Nas últimas eleições do Corinthians, Augusto Melo surpreendeu com votação expressiva e, apesar de movimentações nebulosas nos bastidores da bola, chegou na segunda colocação.
O ‘dono’ da campanha, porém, não era ele.
Toda a movimentação política, assim como a escolha dos nomes para vice-presidente, e o encaminhamento de cargos se houvesse ocorrido a vitória, estava a cargo de Rubens Gomes, o Rubão, ex-diretor de futebol da era Dualib.
Melo apenas obedecia.
Rubão, embora negue, cuidaria do departamento de futebol, posição mais importante no clube do que a própria presidência.
Os vices serviriam de ‘enfeite’.
Valmir Costa, parceiro de Augusto desde os tempos em que integrava a diretoria do atual grupo gestor, seria o diretor da base, em trabalho integrado com o setor profissional.
O trio trabalhou junto, em 2018, na Barbarense.

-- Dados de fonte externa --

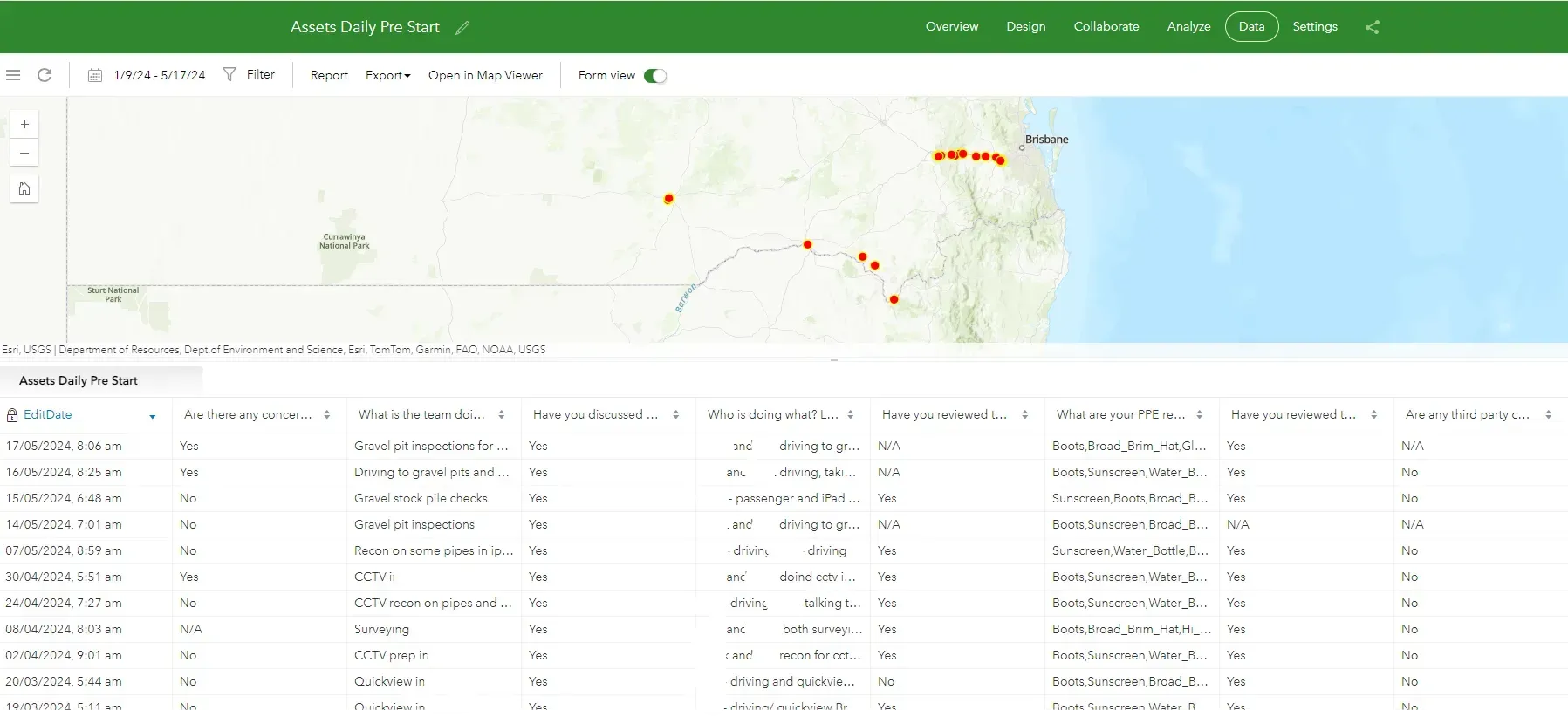Return map to default home extent
This screenshot has height=717, width=1568.
pyautogui.click(x=24, y=188)
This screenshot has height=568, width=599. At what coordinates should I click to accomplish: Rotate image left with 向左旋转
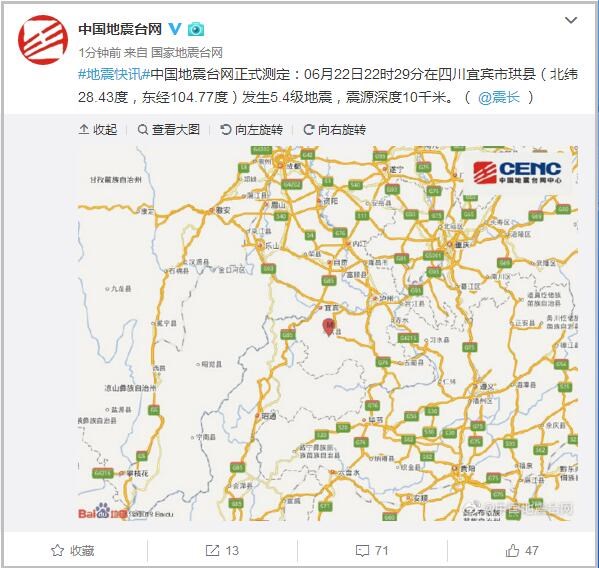(251, 130)
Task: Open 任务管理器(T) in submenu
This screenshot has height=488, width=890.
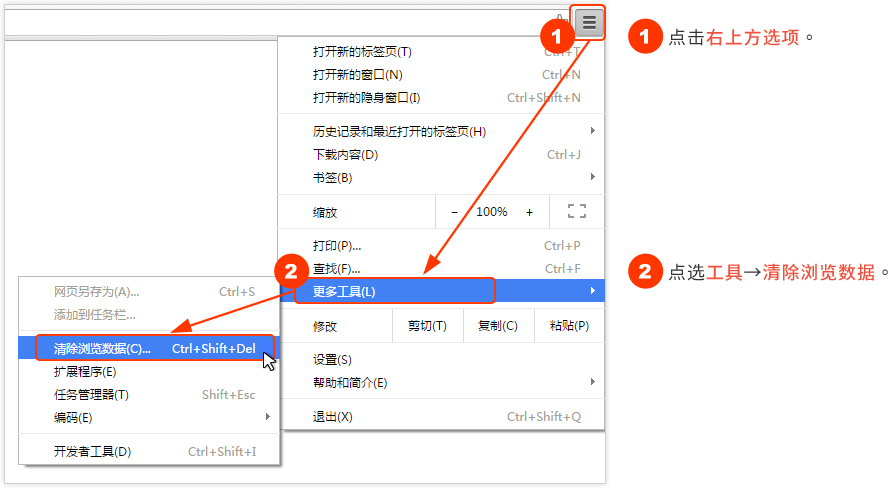Action: pos(91,395)
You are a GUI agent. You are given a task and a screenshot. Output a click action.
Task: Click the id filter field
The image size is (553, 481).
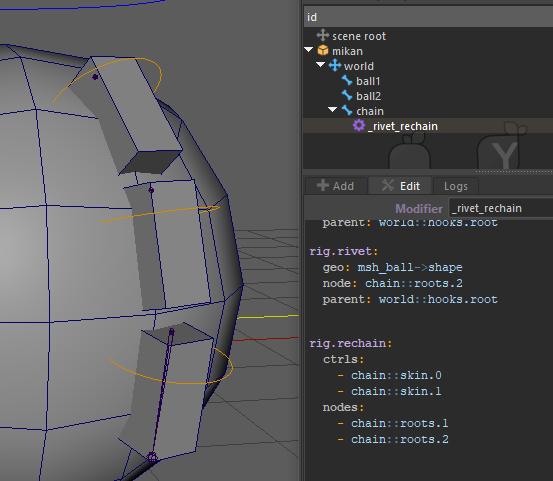(428, 17)
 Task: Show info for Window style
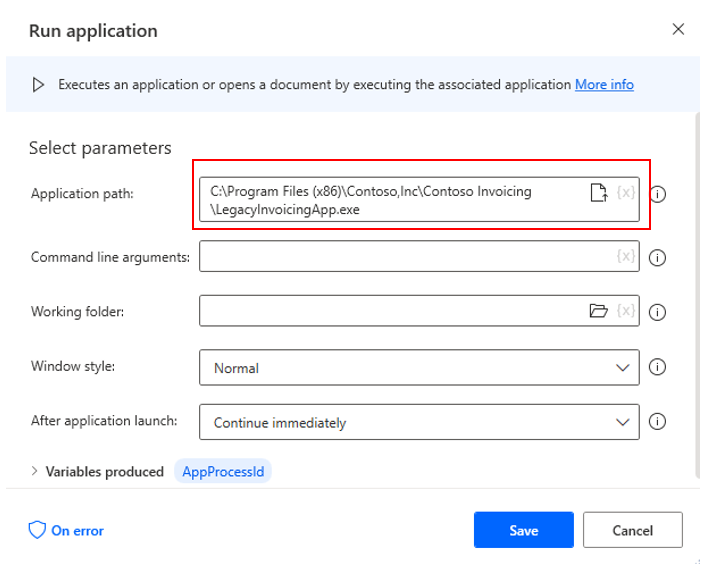point(657,367)
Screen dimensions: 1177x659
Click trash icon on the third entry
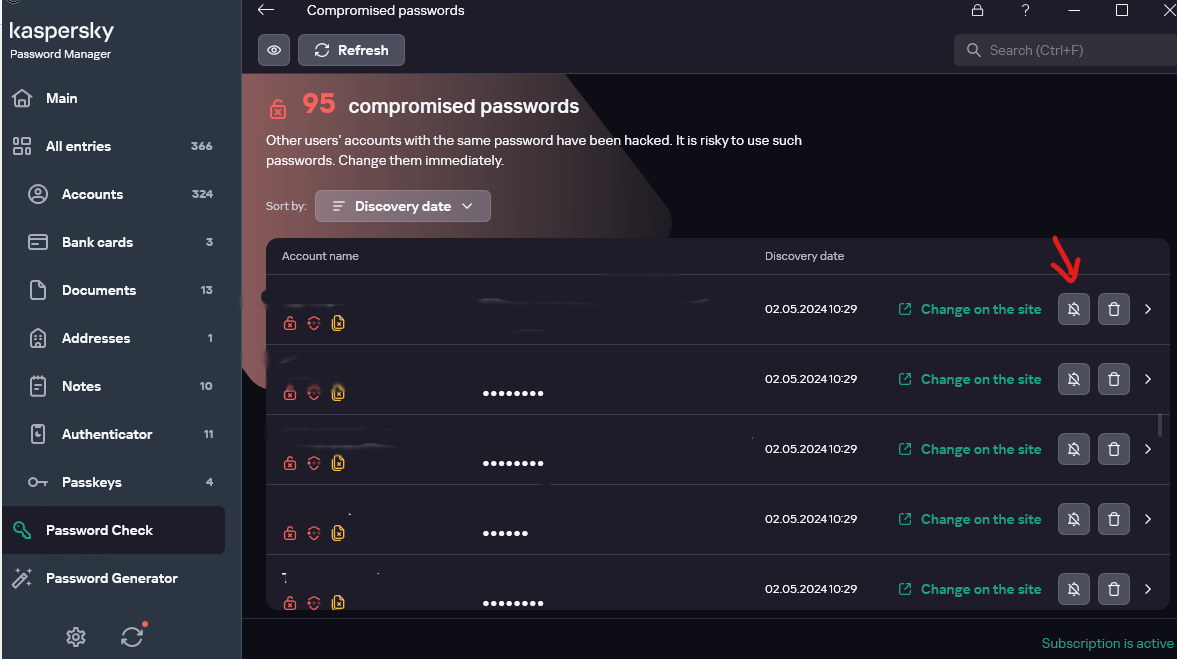click(1114, 450)
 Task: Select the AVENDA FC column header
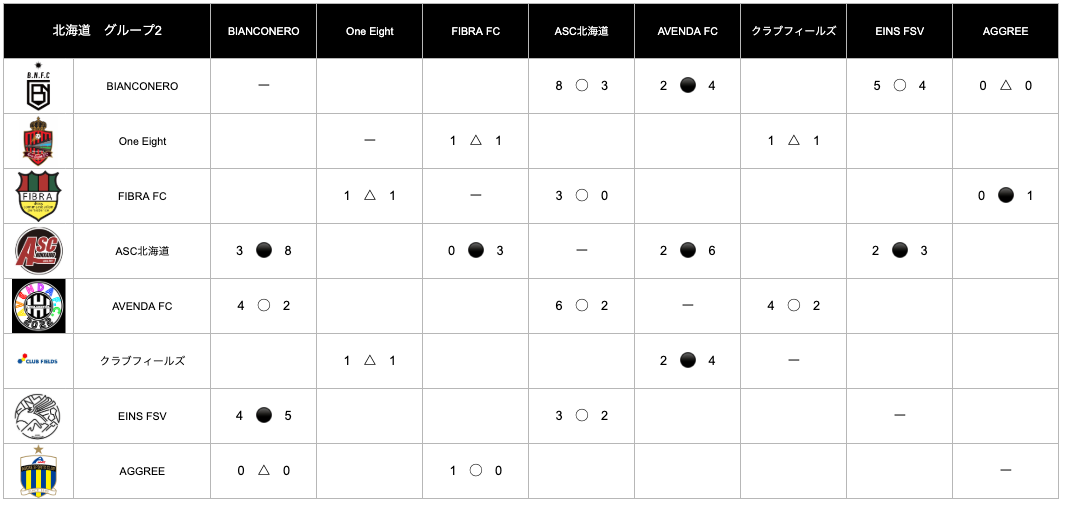click(687, 31)
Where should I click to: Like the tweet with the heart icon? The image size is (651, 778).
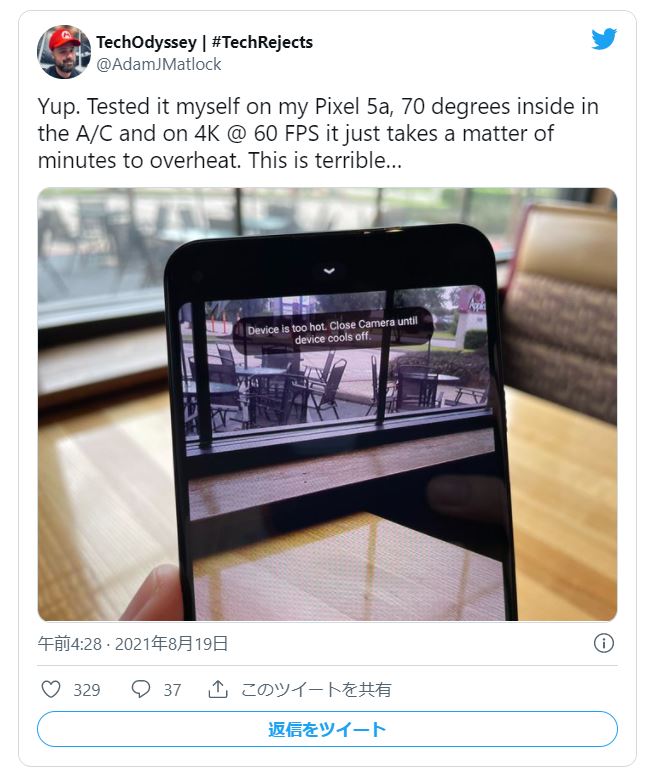tap(51, 689)
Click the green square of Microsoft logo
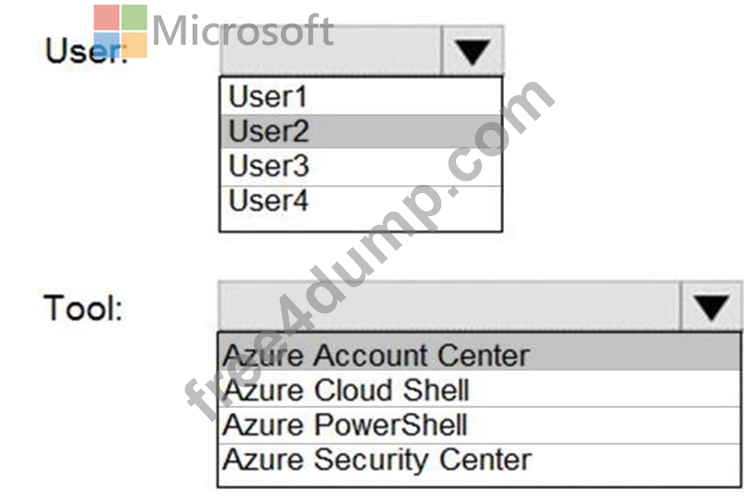The image size is (744, 498). click(x=134, y=18)
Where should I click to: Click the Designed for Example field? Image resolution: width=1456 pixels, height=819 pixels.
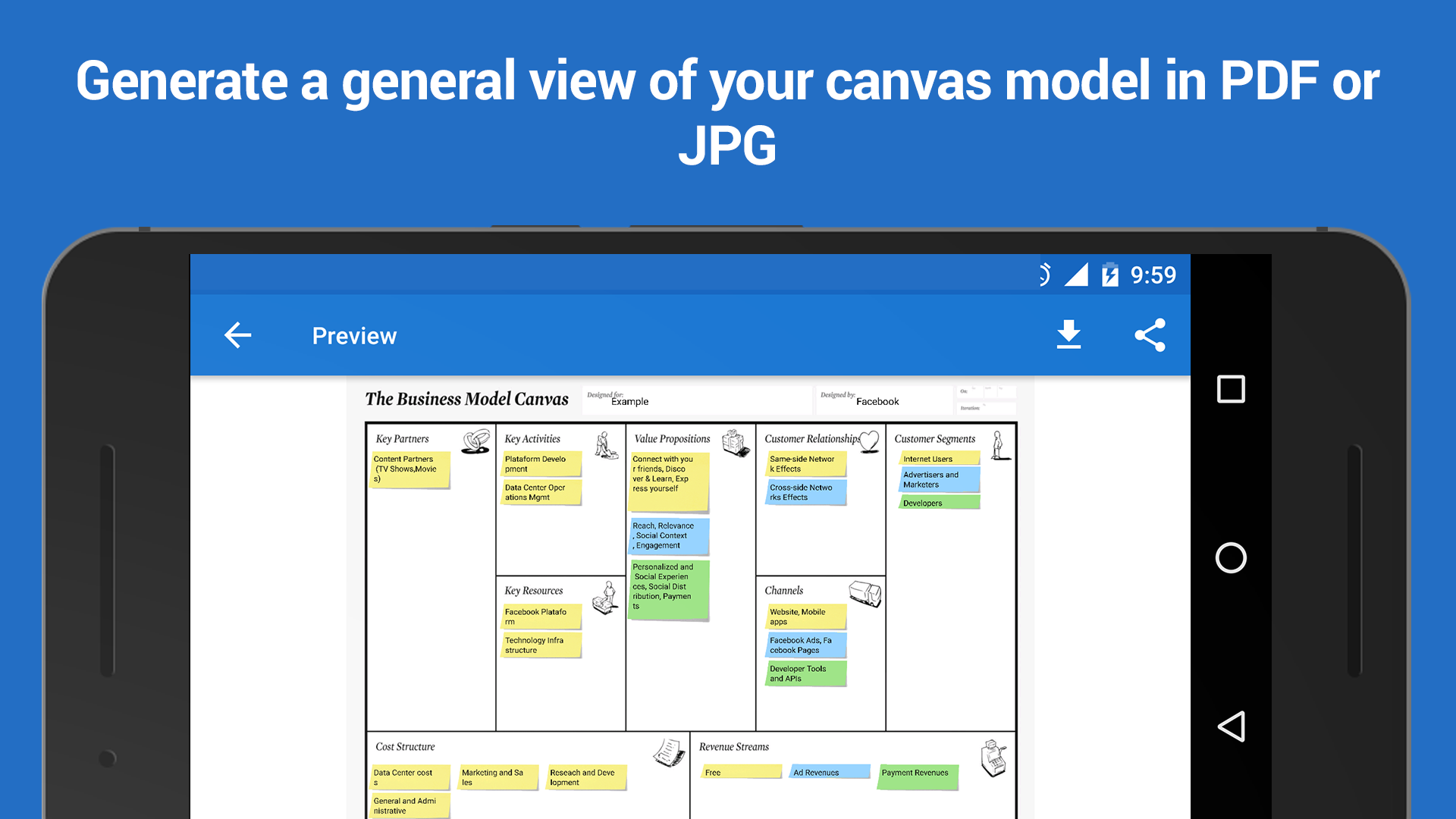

Enquanto Melo e Costa apareciam no futebol, coube a Rubão, como ocorrido nas eleições, a administração do projeto, responsável, inclusive, por uma acordo de patrocínio viabilizador da empreitada.
Este preâmbulo serve para mensurar o tamanho da traição em curso nos bastidores de Parque São Jorge.
Para muitos, Augusto Melo tem negado qualquer possibilidade de Rubão possuir relevância em hipotética gestão, caso venha a vencer as próximas eleições.
Diz, nesses termos, que ele serve ‘apenas’ para o período eleitoral.
Resta saber a quem se direcionará, de fato, a traição.
Se a Ruben Gomes, que o tem carregado, há algum tempo, nas costas, tanto nas amarrações políticas quanto noutras ações futebolísticas, ou aos interlocutores a quem tem feito promessas e escutado – como se concordasse com elas – manifestações nada elogiosas ao ex-cartola.